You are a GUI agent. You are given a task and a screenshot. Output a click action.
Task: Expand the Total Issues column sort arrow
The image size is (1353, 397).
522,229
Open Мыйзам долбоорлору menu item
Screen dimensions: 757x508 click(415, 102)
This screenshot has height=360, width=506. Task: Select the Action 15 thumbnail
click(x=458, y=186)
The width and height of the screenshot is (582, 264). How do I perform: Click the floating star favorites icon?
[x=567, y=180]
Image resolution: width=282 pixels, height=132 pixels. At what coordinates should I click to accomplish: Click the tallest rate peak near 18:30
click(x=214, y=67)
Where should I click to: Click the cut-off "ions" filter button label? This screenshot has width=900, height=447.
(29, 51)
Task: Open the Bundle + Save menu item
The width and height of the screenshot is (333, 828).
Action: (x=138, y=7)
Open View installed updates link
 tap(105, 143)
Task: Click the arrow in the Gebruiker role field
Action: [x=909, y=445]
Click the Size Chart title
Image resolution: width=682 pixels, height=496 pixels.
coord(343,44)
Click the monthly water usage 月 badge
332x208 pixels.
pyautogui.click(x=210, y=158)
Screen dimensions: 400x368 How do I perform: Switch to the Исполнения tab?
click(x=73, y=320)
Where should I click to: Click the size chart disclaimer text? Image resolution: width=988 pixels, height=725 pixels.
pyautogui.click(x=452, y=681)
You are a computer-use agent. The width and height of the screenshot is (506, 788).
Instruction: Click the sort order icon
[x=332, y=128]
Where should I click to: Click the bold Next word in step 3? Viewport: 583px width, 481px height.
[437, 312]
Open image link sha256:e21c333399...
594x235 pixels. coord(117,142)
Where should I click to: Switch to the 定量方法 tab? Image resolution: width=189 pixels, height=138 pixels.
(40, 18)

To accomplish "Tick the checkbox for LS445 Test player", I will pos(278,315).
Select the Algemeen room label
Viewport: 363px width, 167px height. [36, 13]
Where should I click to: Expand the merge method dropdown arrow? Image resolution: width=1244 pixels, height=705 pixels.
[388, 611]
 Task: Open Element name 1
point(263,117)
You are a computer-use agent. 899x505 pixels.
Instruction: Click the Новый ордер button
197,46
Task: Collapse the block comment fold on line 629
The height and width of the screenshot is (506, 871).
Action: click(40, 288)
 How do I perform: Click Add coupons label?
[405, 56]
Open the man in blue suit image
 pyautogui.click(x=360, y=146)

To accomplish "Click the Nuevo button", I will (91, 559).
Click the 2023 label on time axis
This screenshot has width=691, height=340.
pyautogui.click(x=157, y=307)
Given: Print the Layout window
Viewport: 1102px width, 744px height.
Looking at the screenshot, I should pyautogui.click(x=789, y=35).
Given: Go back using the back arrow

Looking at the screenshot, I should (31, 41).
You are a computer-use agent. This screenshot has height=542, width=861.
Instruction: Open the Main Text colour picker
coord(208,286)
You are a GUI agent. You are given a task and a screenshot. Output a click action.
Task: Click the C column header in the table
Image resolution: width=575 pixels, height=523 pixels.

__Your assignment__
Every line of the listing above should be copied word for word.

__Reply__
You are a GUI agent. You are given a task and a screenshot. Output a click action.
Task: Expand the Total Issues column sort arrow
The image size is (1353, 397).
522,229
Open Мыйзам долбоорлору menu item
Screen dimensions: 757x508 click(415, 102)
This screenshot has height=360, width=506. Task: Select the Action 15 thumbnail
click(x=458, y=186)
The width and height of the screenshot is (582, 264). How do I perform: Click the floating star favorites icon?
[x=567, y=180]
Image resolution: width=282 pixels, height=132 pixels. At what coordinates should I click to accomplish: Click the tallest rate peak near 18:30
click(x=214, y=67)
Where should I click to: Click the cut-off "ions" filter button label? This screenshot has width=900, height=447.
(29, 51)
Task: Open the Bundle + Save menu item
The width and height of the screenshot is (333, 828).
Action: (x=138, y=7)
Open View installed updates link
 tap(105, 143)
Task: Click the arrow in the Gebruiker role field
Action: [x=909, y=445]
Click the Size Chart title
Image resolution: width=682 pixels, height=496 pixels.
coord(343,44)
Click the monthly water usage 月 badge
332x208 pixels.
pyautogui.click(x=210, y=158)
Screen dimensions: 400x368 How do I perform: Switch to the Исполнения tab?
click(x=73, y=320)
Where should I click to: Click the size chart disclaimer text? Image resolution: width=988 pixels, height=725 pixels.
pyautogui.click(x=452, y=681)
You are a computer-use agent. The width and height of the screenshot is (506, 788).
Instruction: Click the sort order icon
[x=332, y=128]
Where should I click to: Click the bold Next word in step 3? Viewport: 583px width, 481px height.
[437, 312]
Open image link sha256:e21c333399...
594x235 pixels. coord(117,142)
Where should I click to: Switch to the 定量方法 tab? Image resolution: width=189 pixels, height=138 pixels.
(40, 18)

To accomplish "Tick the checkbox for LS445 Test player", I will pos(278,315).
Select the Algemeen room label
Viewport: 363px width, 167px height. [36, 13]
Where should I click to: Expand the merge method dropdown arrow? Image resolution: width=1244 pixels, height=705 pixels.
[388, 611]
 Task: Open Element name 1
point(263,117)
You are a computer-use agent. 899x505 pixels.
Instruction: Click the Новый ордер button
197,46
Task: Collapse the block comment fold on line 629
The height and width of the screenshot is (506, 871).
Action: click(40, 288)
 How do I perform: Click Add coupons label?
[405, 56]
Open the man in blue suit image
 pyautogui.click(x=360, y=146)

To accomplish "Click the Nuevo button", I will (91, 559).
Click the 2023 label on time axis
This screenshot has width=691, height=340.
pyautogui.click(x=157, y=307)
Given: Print the Layout window
Viewport: 1102px width, 744px height.
Looking at the screenshot, I should pyautogui.click(x=789, y=35).
Given: Go back using the back arrow

Looking at the screenshot, I should (31, 41).
You are a computer-use agent. This screenshot has height=542, width=861.
Instruction: Open the Main Text colour picker
coord(208,286)
You are a GUI agent. You are given a task and a screenshot. Output a click action.
Task: Click the C column header in the table
Image resolution: width=575 pixels, height=523 pixels.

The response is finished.